The fuel cell system according to any one of the above. 15. The fuel cell system according to claim 14, wherein the heat medium of the heat medium circuit (50) is an antifreeze. 16. A fuel cell system according to claim 14 or 15, and a hot water storage tank (60) attached to the fuel cell system, wherein the heat medium circulates through the heat medium circuit (50). By the heat exchange with the recovered waste heat, the hot water storage tank (6
0) A fuel cell cogeneration system configured to raise the temperature of water. 17. An off-gas burner (10) for burning exhaust gas of the fuel cell (1), and configured to recover exhaust heat of exhaust gas of the off-gas burner (10). Item 2. The fuel cell system according to Item 1. 18. A fuel cell system having an offgas burner (10) for burning exhaust gas of the fuel cell (1), and a hot water storage tank provided in the fuel cell system, wherein the exhaust gas of the offgas burner (10) is provided. The exhaust heat of the fuel cell (1) or the exhaust heat of the exhaust gas of the fuel cell (1).
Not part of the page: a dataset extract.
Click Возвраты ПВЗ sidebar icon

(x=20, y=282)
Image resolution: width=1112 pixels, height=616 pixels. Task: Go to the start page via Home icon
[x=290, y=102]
A fuel cell cogeneration system characterized in that the water replenished in 0) is recovered as a heat medium. 19. The temperature of the heat medium which has passed through the heat medium circuit (50) and has recovered the exhaust heat is 75 ° C. or higher, wherein the temperature of the heat medium is 75 ° C. or higher.
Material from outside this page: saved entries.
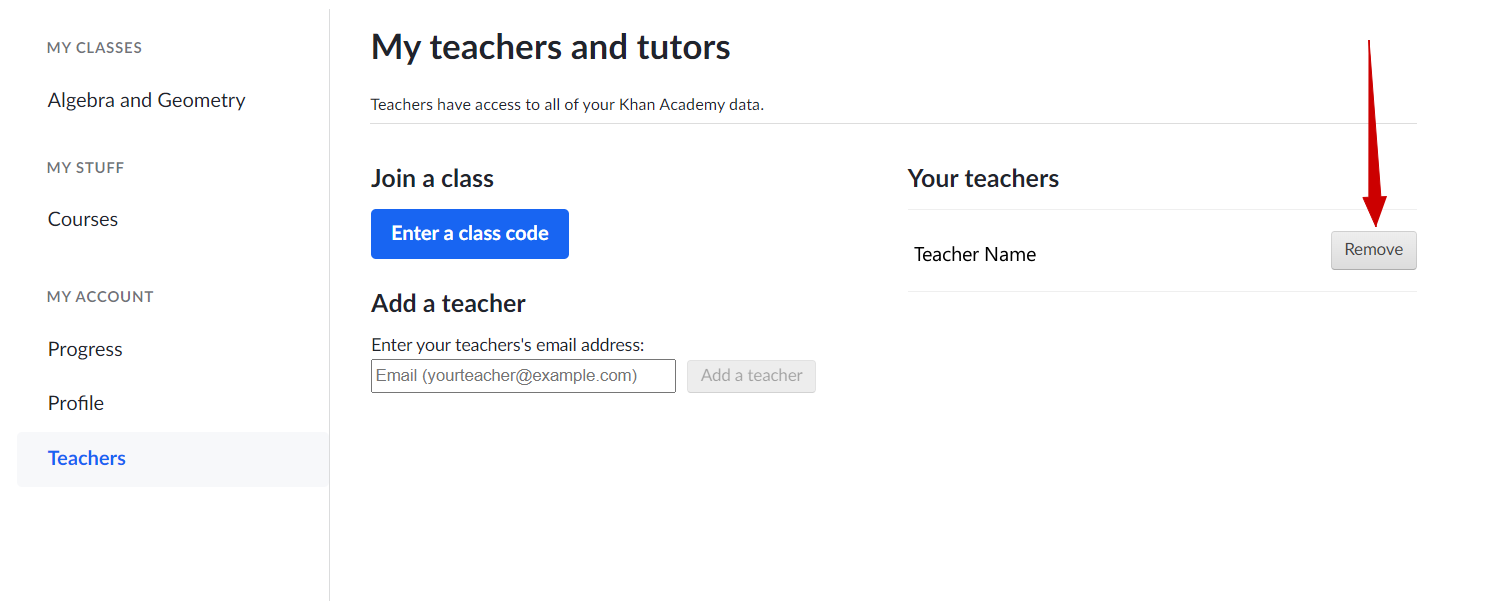Viewport: 1507px width, 601px height.
Task: Click the My teachers and tutors heading
Action: [x=551, y=47]
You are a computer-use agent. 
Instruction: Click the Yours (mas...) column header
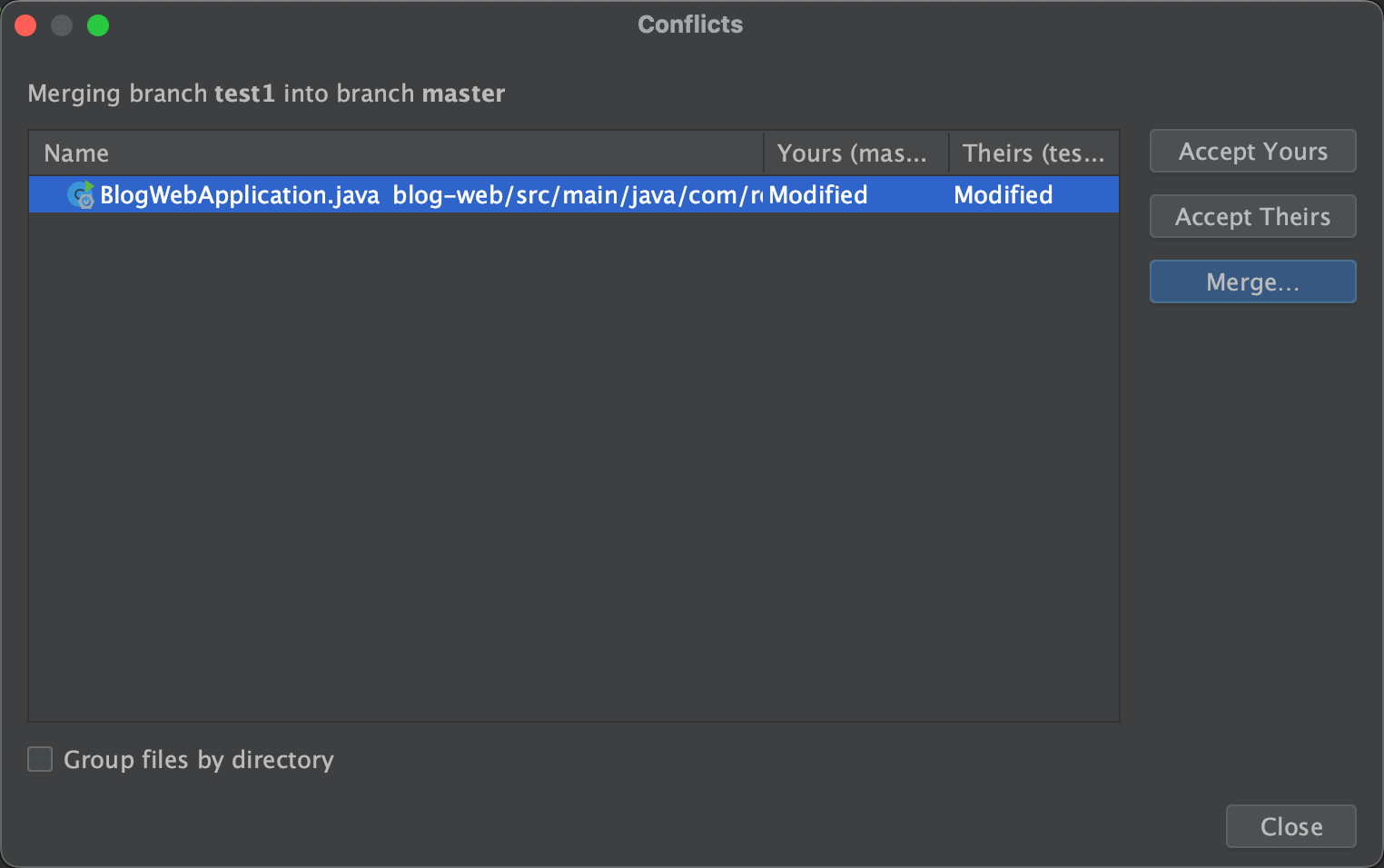click(852, 153)
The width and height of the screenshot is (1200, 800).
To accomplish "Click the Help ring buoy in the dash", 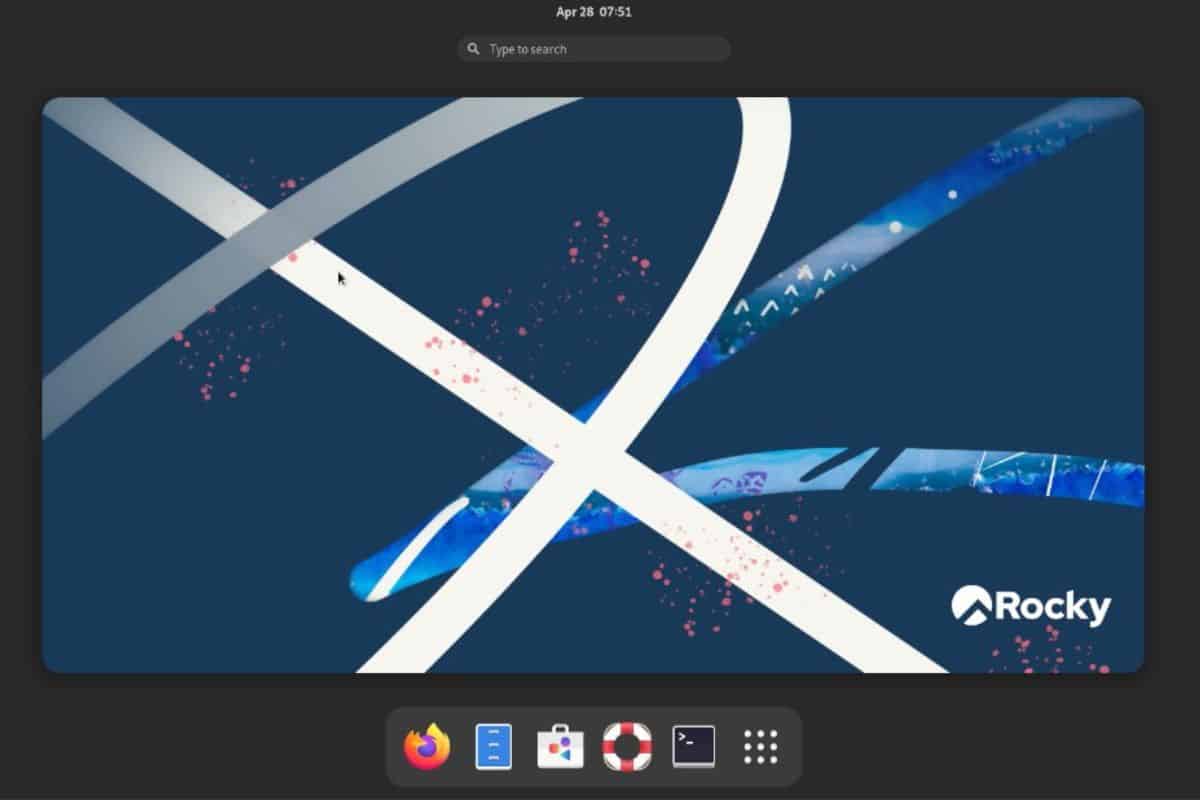I will pos(626,744).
5. The fuel cell system according to any one of claims 17 to 17. 20. A fuel reformer for producing a reformed gas containing H2 and CO from a hydrocarbon-based raw fuel by a partial oxidation reaction, the fuel reformer comprising: A CO converter (7) for removing CO contained in the reformed gas generated in (6) by a water gas shift reaction, and the temperature of the reformed gas at the inlet of the CO converter (7); CO
The temperature of the heat medium flowing through the heat medium circuit (50) is adjusted so that at least one of the temperature of the reformer (7) and the temperature of the reformed gas at the outlet of the CO converter (7) falls within a predetermined temperature range. The fuel cell system according to any one of claims 1 to 19, further comprising a flow control means for controlling a flow rate. 21. The fuel cell system according to claim 20, wherein a flow rate of the heat medium is controlled by a rotation speed of the DC motor of a pump (71) driven by the DC motor. 22. The fuel cell system according to claim 21, wherein the drive power of the DC motor is supplied from the power generated by the fuel cell (1).